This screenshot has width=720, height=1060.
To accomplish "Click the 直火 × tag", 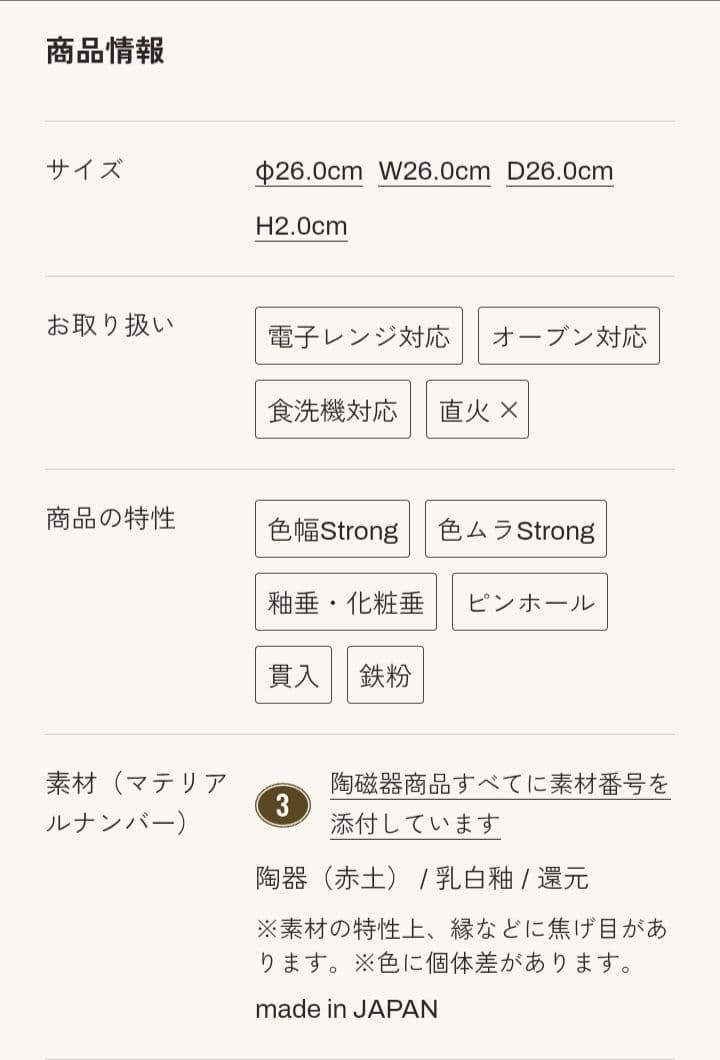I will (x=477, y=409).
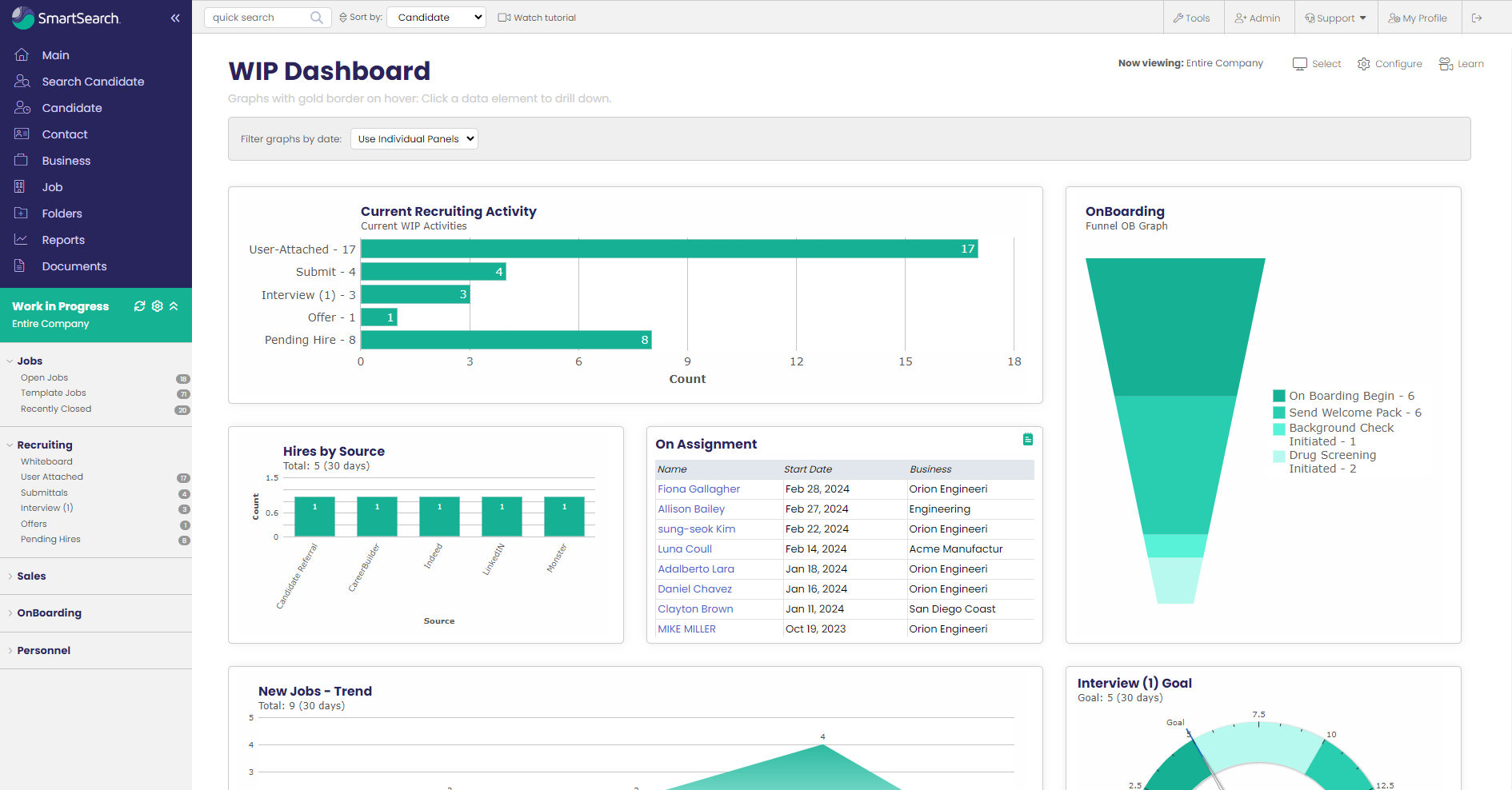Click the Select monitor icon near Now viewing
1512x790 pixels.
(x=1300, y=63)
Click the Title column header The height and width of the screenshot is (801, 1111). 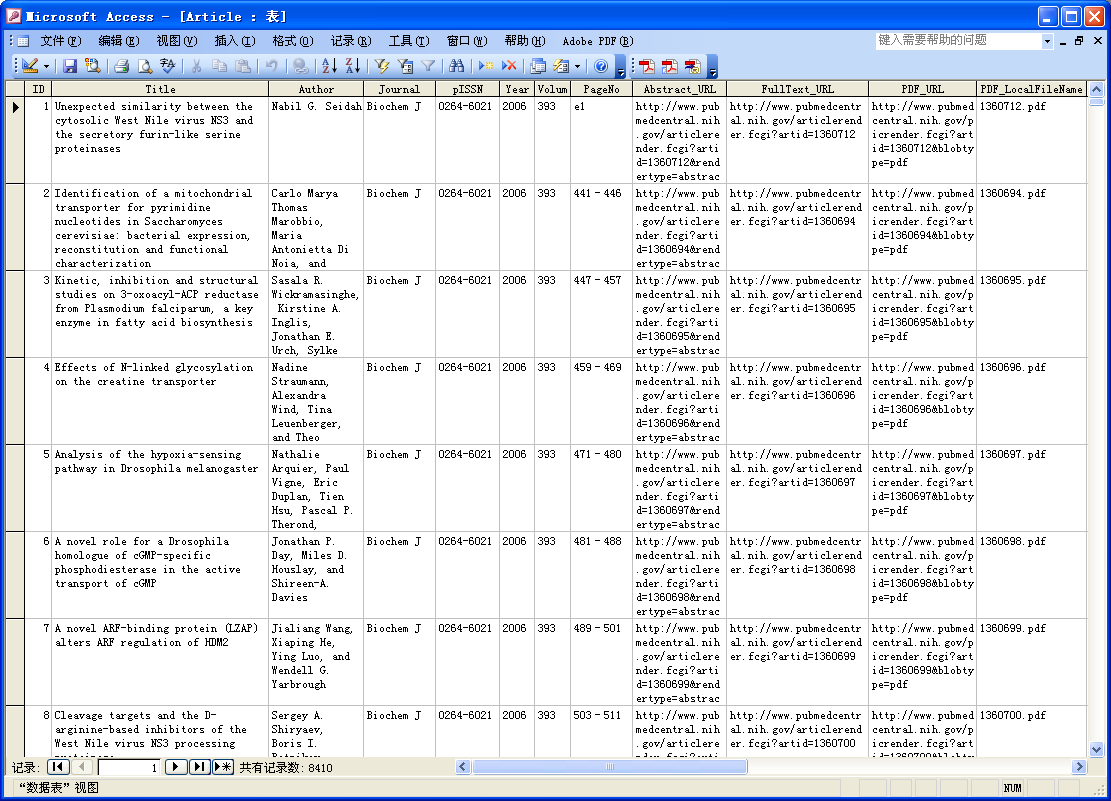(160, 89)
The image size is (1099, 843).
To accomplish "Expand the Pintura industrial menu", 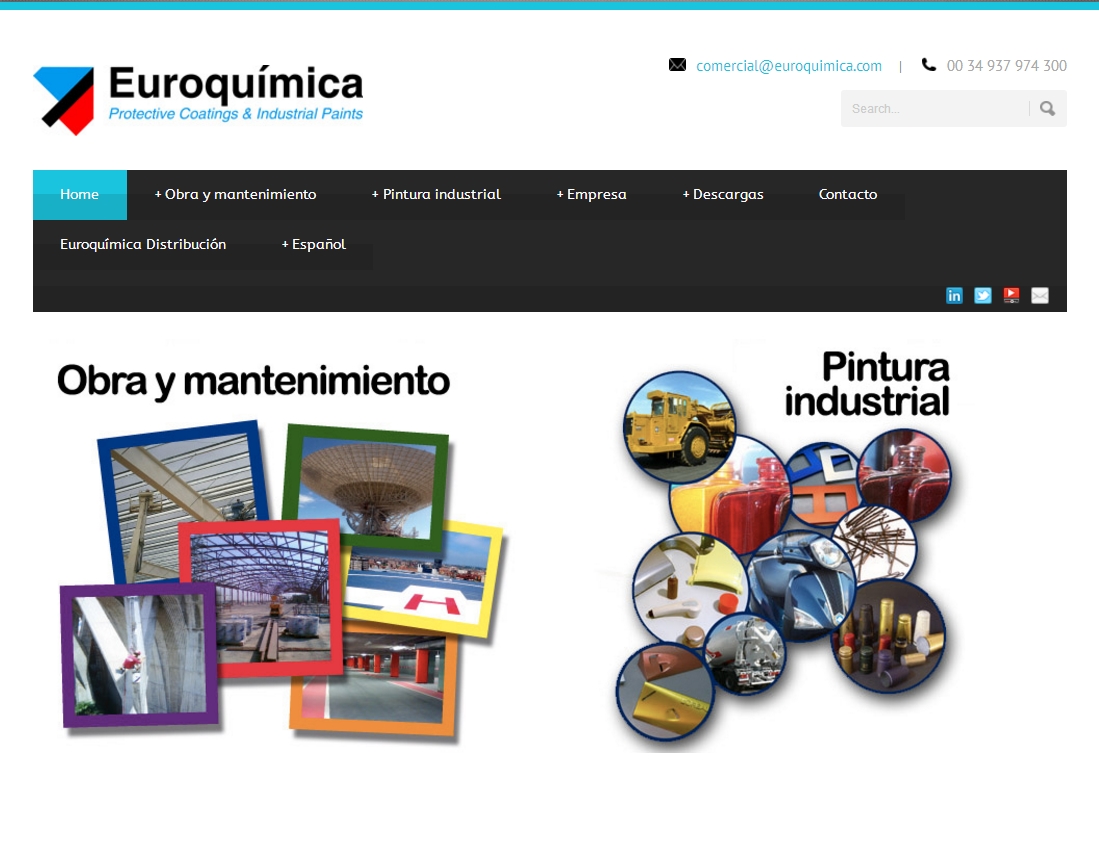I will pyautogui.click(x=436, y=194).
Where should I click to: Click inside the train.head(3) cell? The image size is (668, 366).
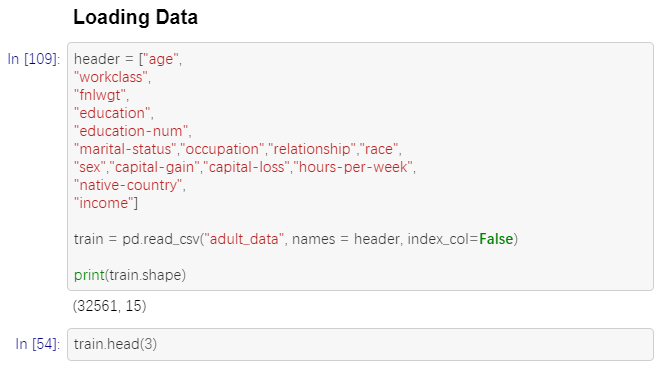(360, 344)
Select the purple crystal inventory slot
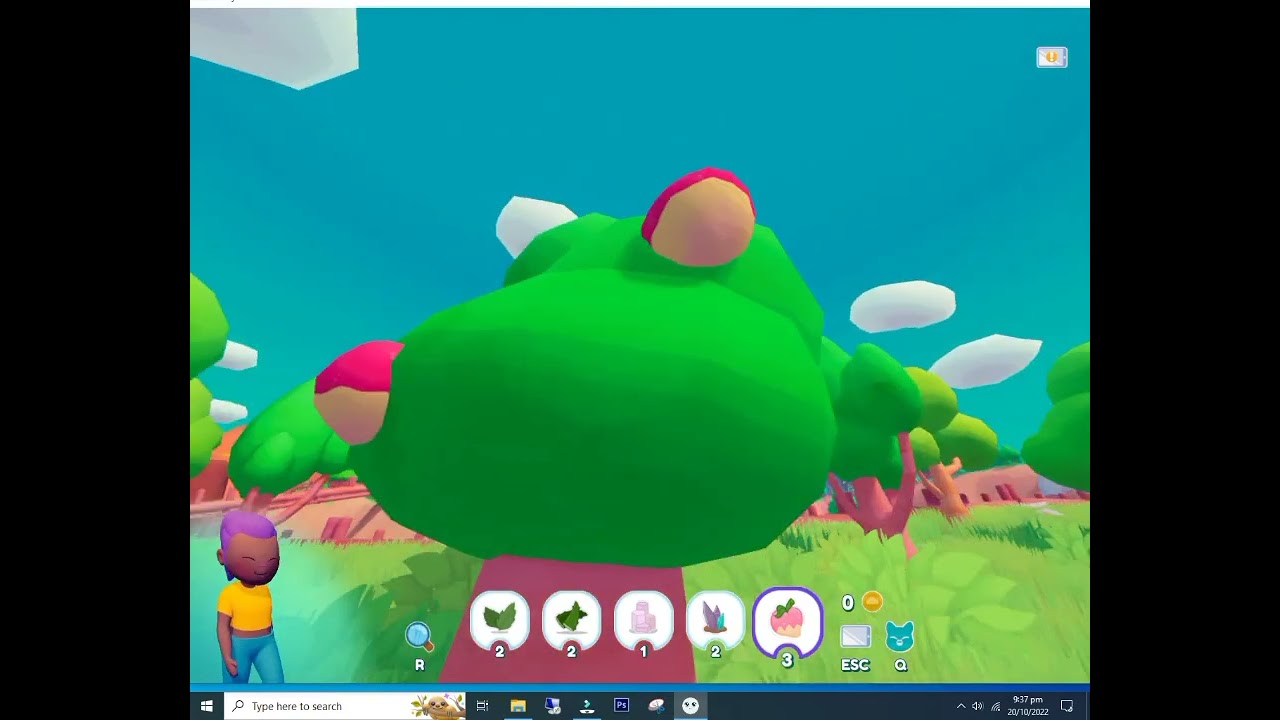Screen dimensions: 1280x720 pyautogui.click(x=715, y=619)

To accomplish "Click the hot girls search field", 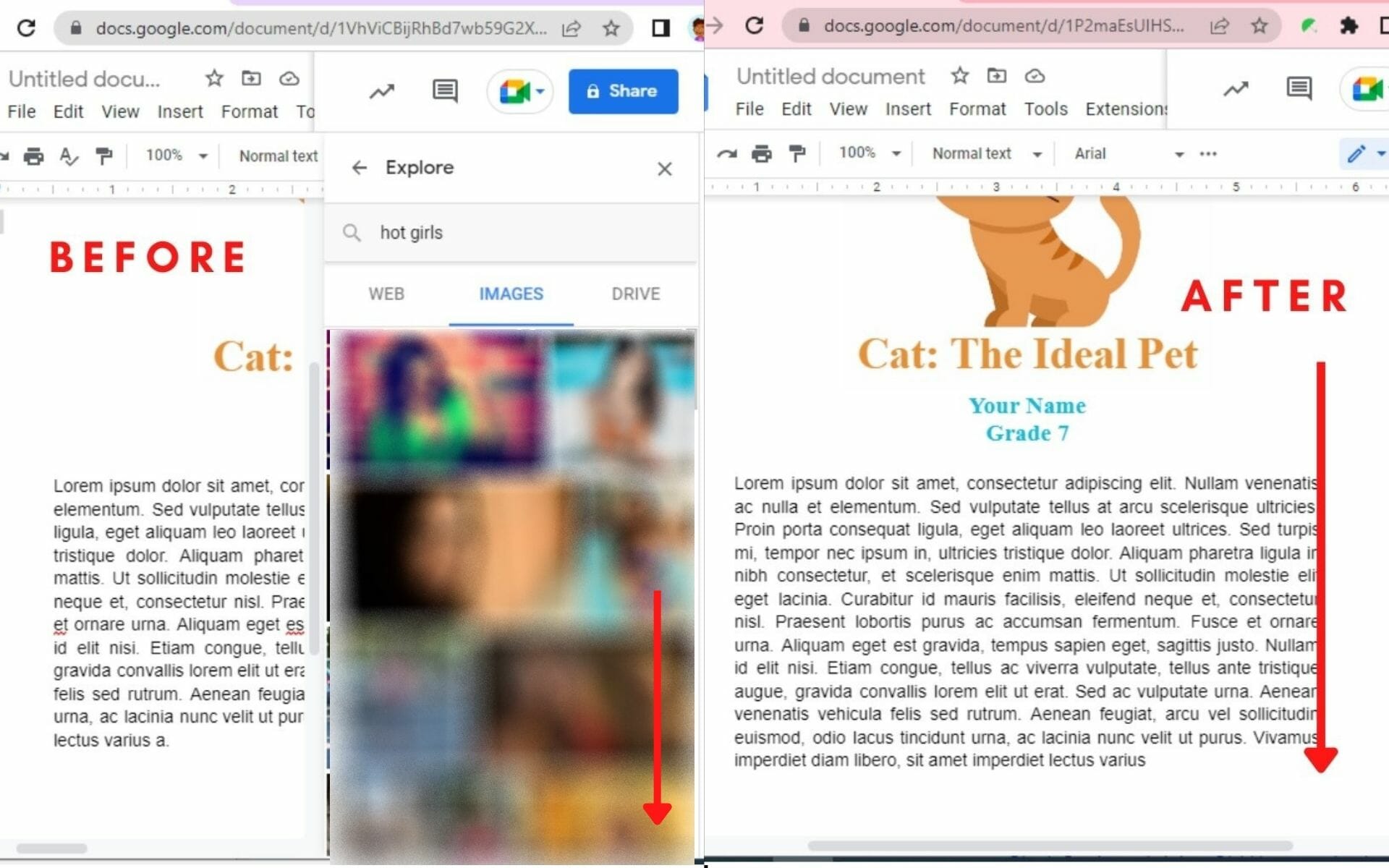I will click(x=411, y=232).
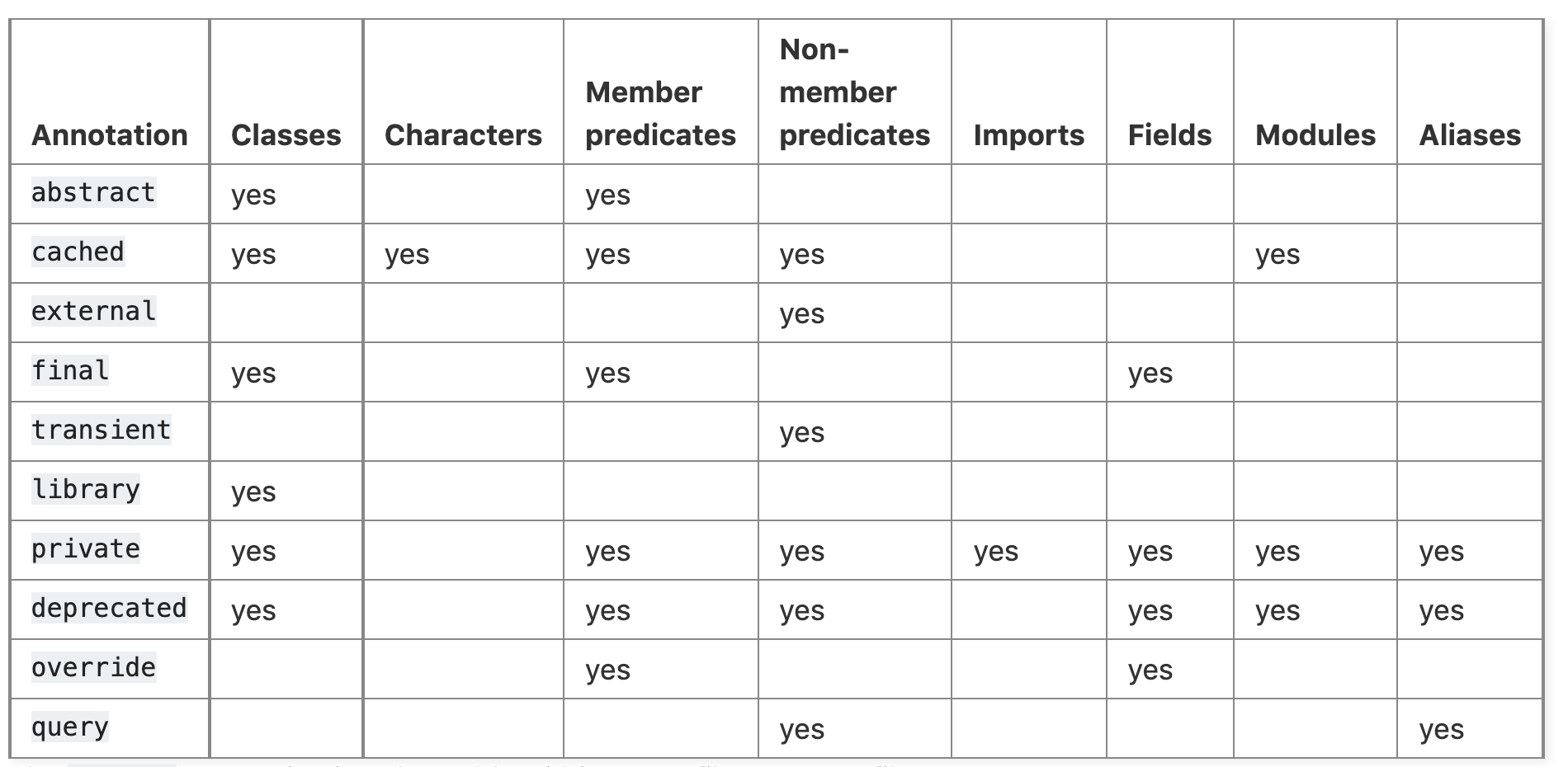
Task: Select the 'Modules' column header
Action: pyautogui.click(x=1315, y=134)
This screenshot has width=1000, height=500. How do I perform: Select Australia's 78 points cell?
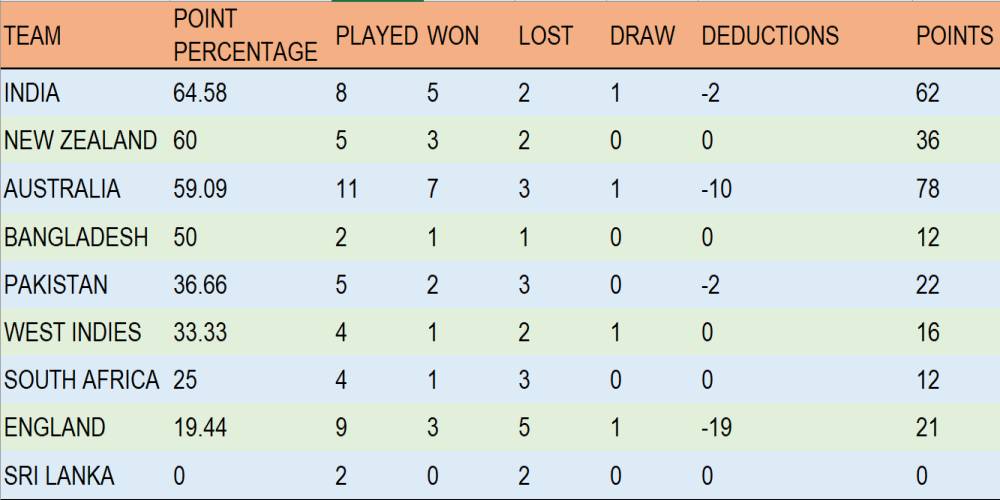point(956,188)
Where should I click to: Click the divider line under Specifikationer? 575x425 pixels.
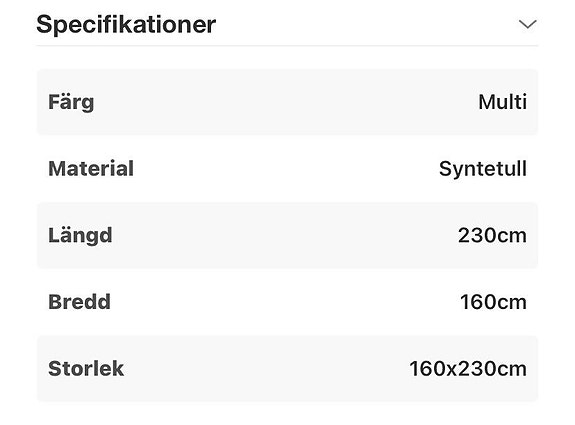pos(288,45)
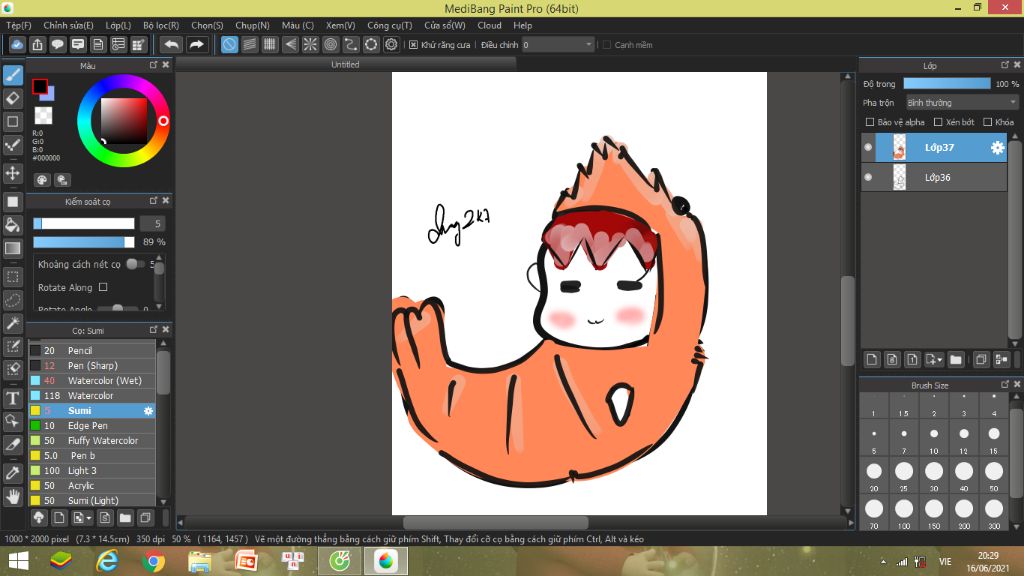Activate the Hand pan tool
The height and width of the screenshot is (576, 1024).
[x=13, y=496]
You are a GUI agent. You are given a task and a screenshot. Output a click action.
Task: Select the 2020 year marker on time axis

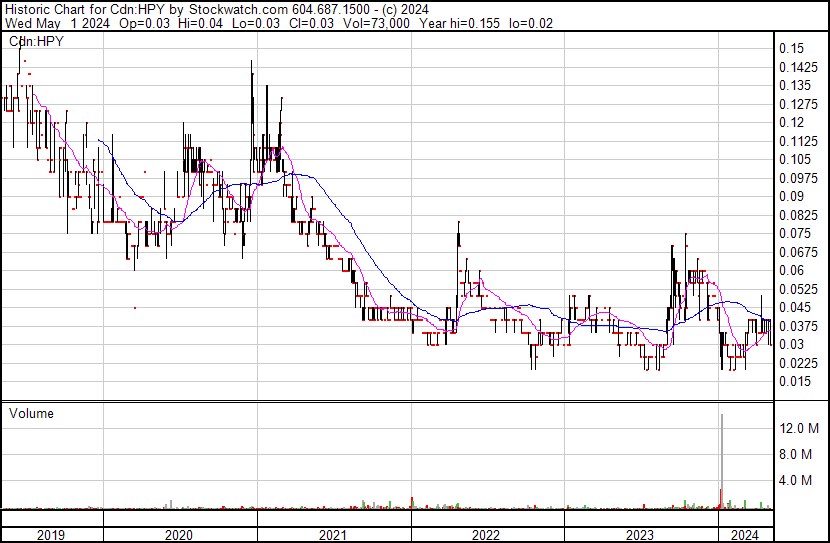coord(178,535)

REQUIRED WORK: Extract, without any alteration, every line from the one containing "Where should I click to: Click the" down to the end of the entries, both ends included, and omit the pictures from your answer.

ANSWER TO THE PROBLEM:
Where should I click to: Click the divider line under Specifikationer? 575x425 pixels.
pos(288,45)
Activate the Hand pan tool
The height and width of the screenshot is (576, 1024).
[x=13, y=496]
You are a GUI agent. You are given a task and a screenshot. Output a click action.
Task: Select the 2020 year marker on time axis

coord(178,535)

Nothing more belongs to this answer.